Dataset excerpts:

↓↓↓

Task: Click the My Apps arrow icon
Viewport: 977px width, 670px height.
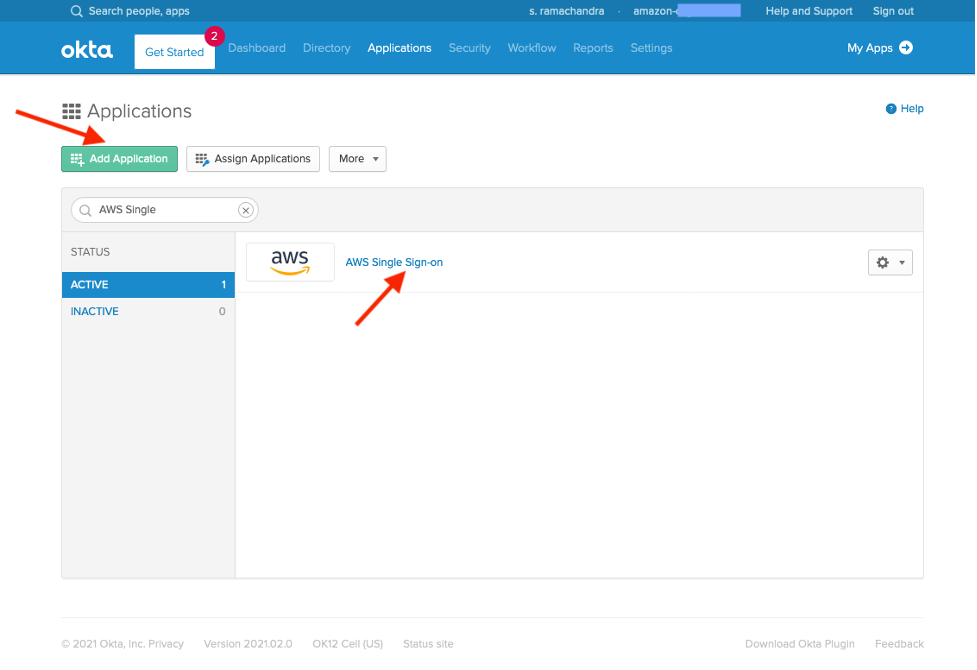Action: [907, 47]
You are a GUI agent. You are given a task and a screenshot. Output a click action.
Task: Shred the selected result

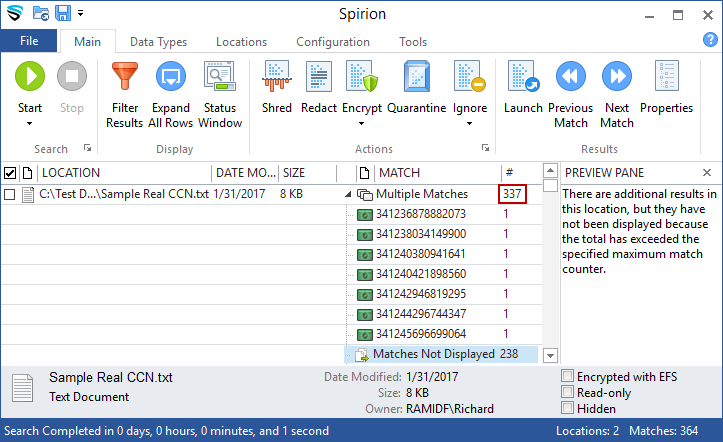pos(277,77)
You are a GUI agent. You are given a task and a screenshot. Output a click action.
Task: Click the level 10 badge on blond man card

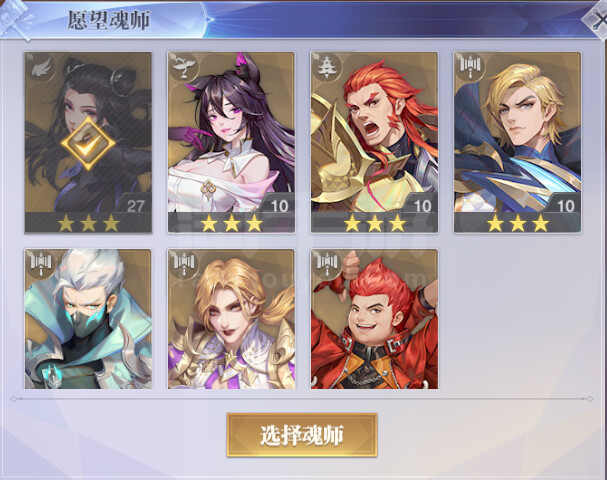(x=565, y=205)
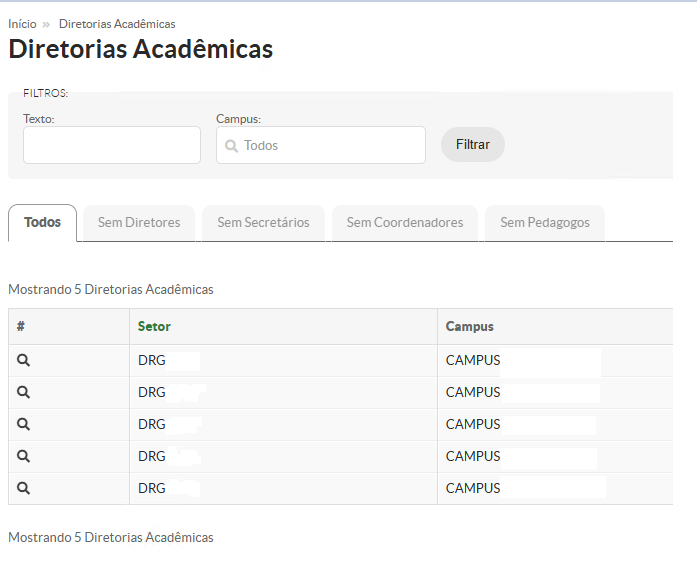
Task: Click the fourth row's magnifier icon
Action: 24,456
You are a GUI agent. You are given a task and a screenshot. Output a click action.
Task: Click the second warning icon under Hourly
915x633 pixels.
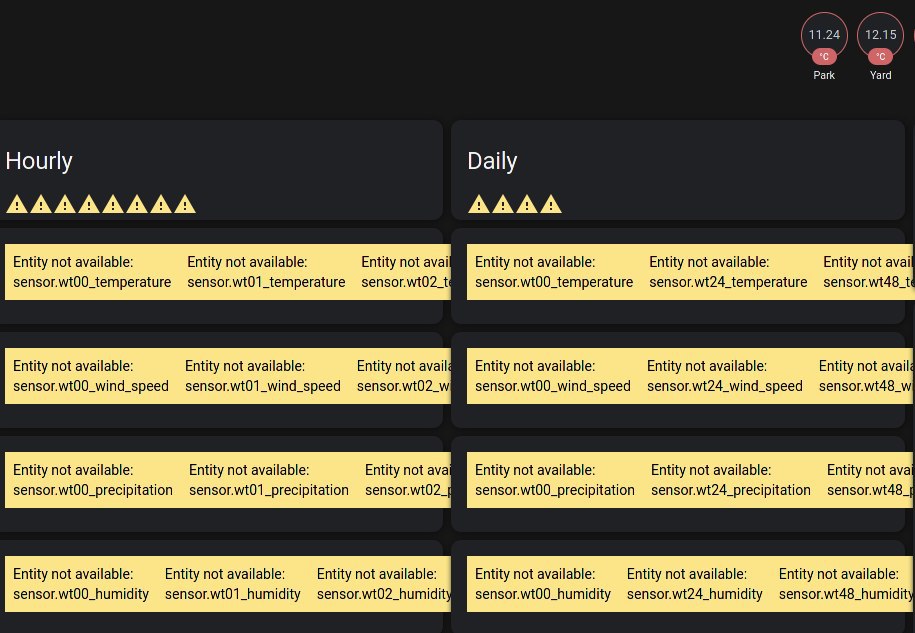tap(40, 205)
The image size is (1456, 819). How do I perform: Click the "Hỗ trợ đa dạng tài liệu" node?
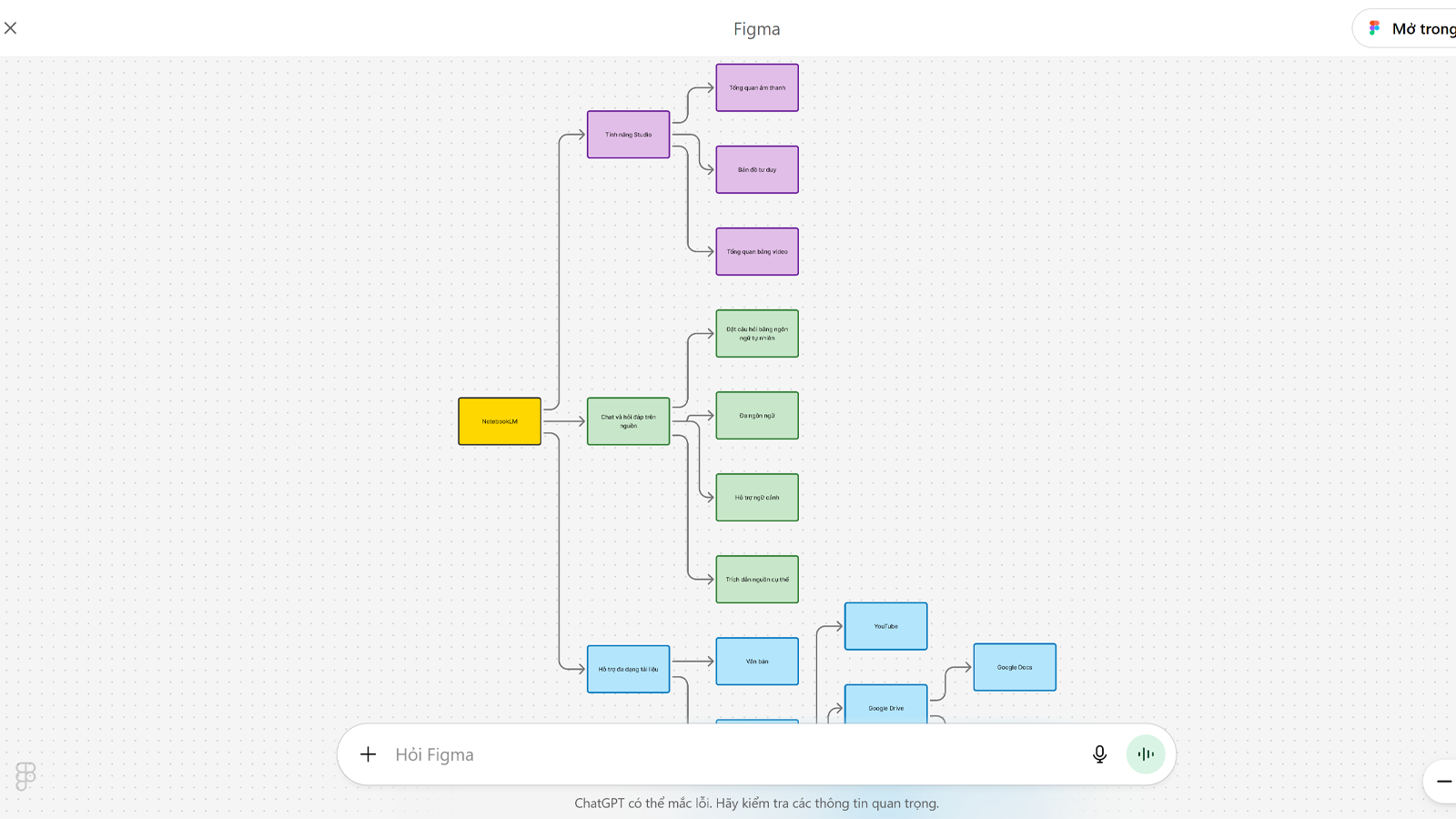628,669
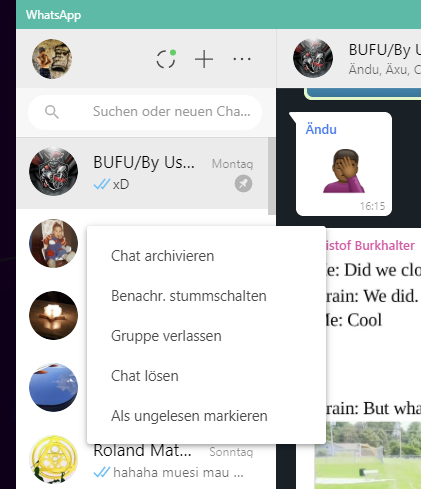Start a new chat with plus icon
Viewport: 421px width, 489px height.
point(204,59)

↑↑↑
↓↓↓

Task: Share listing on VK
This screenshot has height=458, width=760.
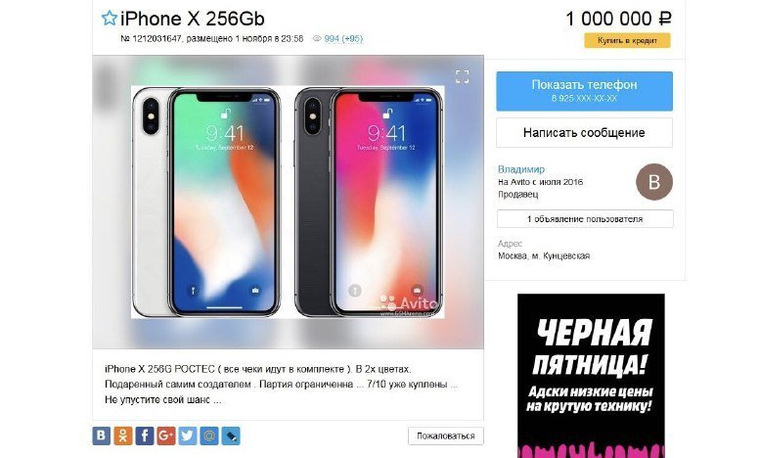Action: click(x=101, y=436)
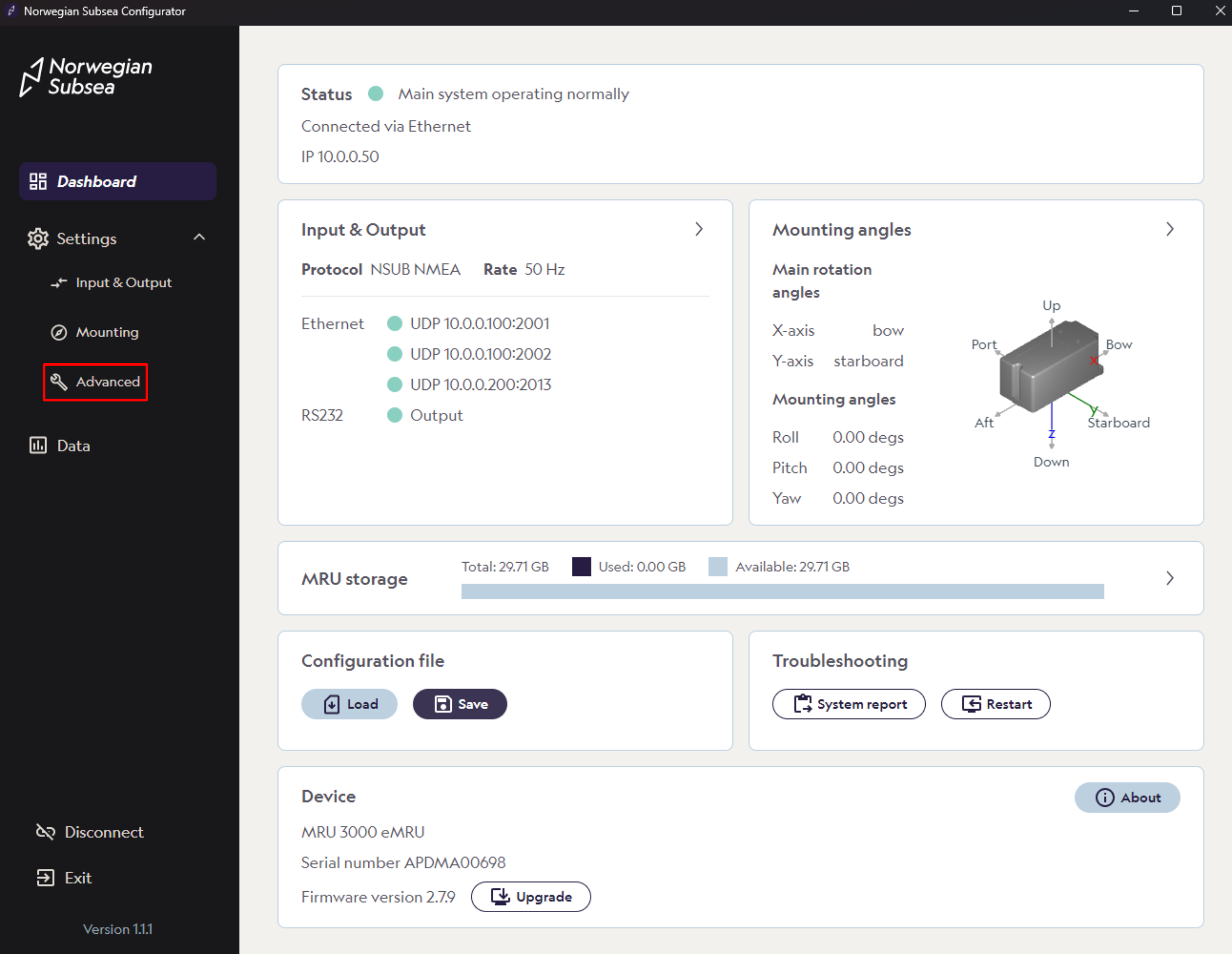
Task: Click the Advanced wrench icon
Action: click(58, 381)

↑↑↑
↓↓↓

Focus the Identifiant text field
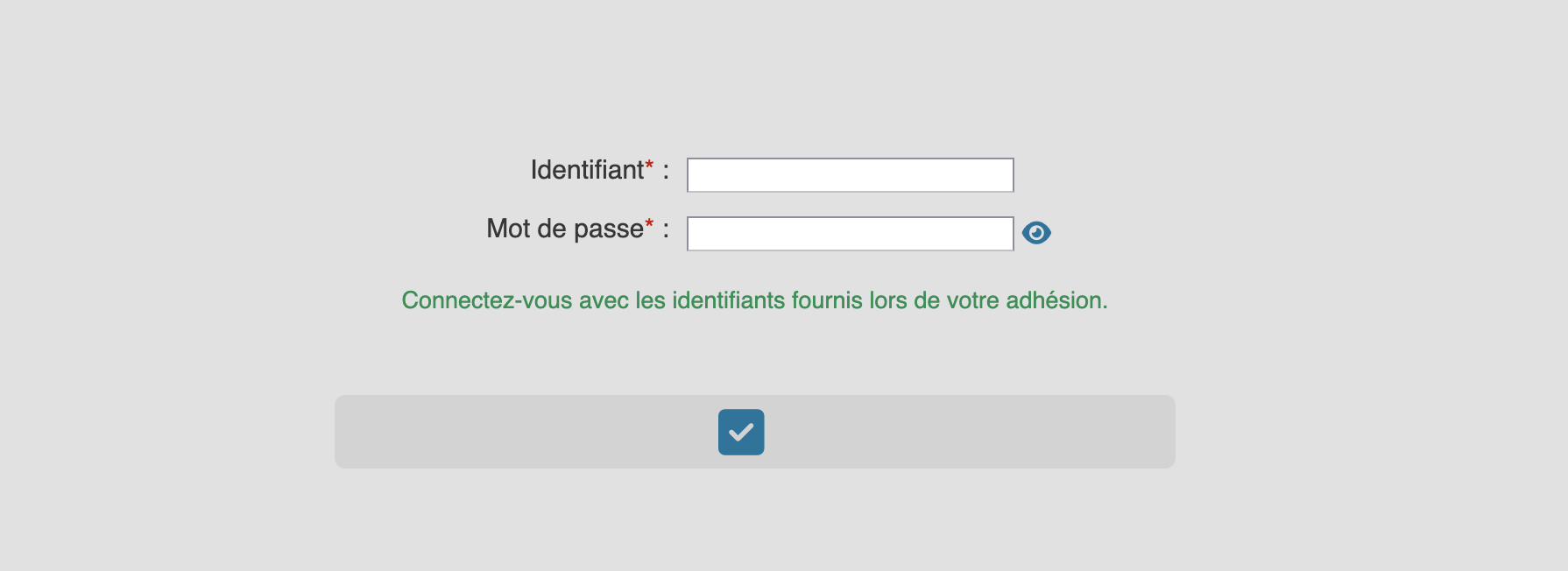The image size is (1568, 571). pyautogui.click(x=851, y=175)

↑↑↑

Written problem:
Reproduce the stretch of records from the line containing "Task: Click the My Apps arrow icon" through the line containing "pos(277,77)", replacing "screenshot" with "image" and leaving everything else unchanged. Omit the pictures from your answer.

Reply:
Task: Click the My Apps arrow icon
Viewport: 977px width, 670px height.
Action: [907, 47]
You are a GUI agent. You are given a task and a image. Output a click action.
Task: Shred the selected result

pos(277,77)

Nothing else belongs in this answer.